Associate Professor’s portraits feature in new digital exhibition exploring populism and art as a research method

Associate Professor’s portraits feature in new digital exhibition exploring populism and art as a research method

A selection of portraits by an Associate Professor from the Faculty of Arts, Humanities & Cultures feature in a new digital exhibition exploring populism and the potential of portraiture as a research method.

Portraits of Polarising Figures by Dr Lone Sorensen, Associate Professor of Political Communication at the School of Media and Communication, is the latest work to be exhibited by the New Institute, a mission-focused charity based in Hamburg, Germany.

Lone’s portraits are connected to the programme Depolarizing Public Debates and draw on her AHRC-funded project Mediated Climate Change Politics in the Post-truth Era: The Epistemology and Performance of Contested Digital Truth Claims.

They depict political figures including former UK Prime Minister Boris Johnson, Brexit Party campaigner Nigel Farage and former US President Donald Trump.

The Joker by Dr Lone Sorensen

The Joker, by Dr Lone Sorensen, depicts Brexit campaigner Nigel Farage

Lone’s choice of subjects grew out of her previous work on populism – and her book Populist Communication: Ideology, Performance, Mediation – and her current project on political truth-telling.

I’m interested in social performance, how populist politicians present themselves to the world as saviour-like, disruptive truth-tellers, and the ways in which they use facial expression, emotionality and image management techniques to do so. The objective of drawing as a research tool has less to do with capturing or creating aesthetic beauty or displaying artistic skill – neither of which are the intentions behind the pictures here. Instead, the emphasis is on drawing as a generative method of knowledge creation.

Dr Lone Sorensen, Associate Professor of Political Communication
If Boris Johnson Felt Remorse by Dr Lone Sorensen

If Boris Johnson Felt Remorse, by Dr Lone Sorensen, shows former UK Prime Minister Boris Johnson

Lone is now developing a new methodological practice of portraiture as a research method for the social sciences. She has recently started integrating portraiture with qualitative interviewing and thinking about the role of creative imagination in research.

Portraits of Polarising Figures launched on 29 February and will run until the end of the Depolarizing Public Debates programme in September 2024.
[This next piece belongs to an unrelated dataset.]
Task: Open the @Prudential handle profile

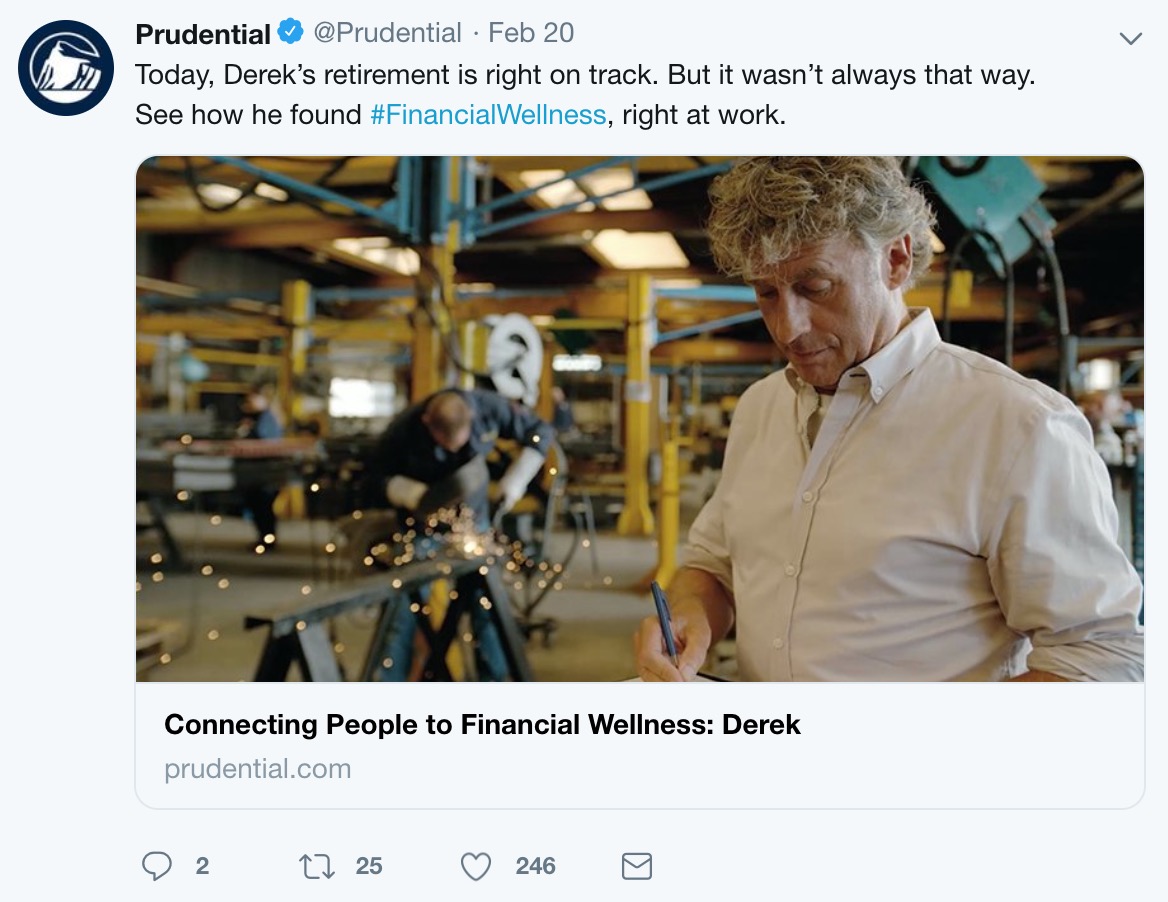Action: [388, 33]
Dr Lone Sorensen co-convenes the school’s Political Communication Research Group and the Political Studies Association (PSA) Populism Specialist Group. She has published a number of journal articles, book chapters and handbook entries on populism, democratisation and mediatisation, and democratic listening on social media. Lone’s first book, Populist Communication: Ideology, Performance, Mediation, was published with Palgrave in 2021 and won the ICA Global Communication and Social Change Division’s Best Book Award in 2022.

The New Institute is an experimental initiative aimed at developing social imaginaries for future societies. It was founded in early 2020 in Hamburg with the objective of combining academic rigor with innovative practice to inspire, promote and implement societal change.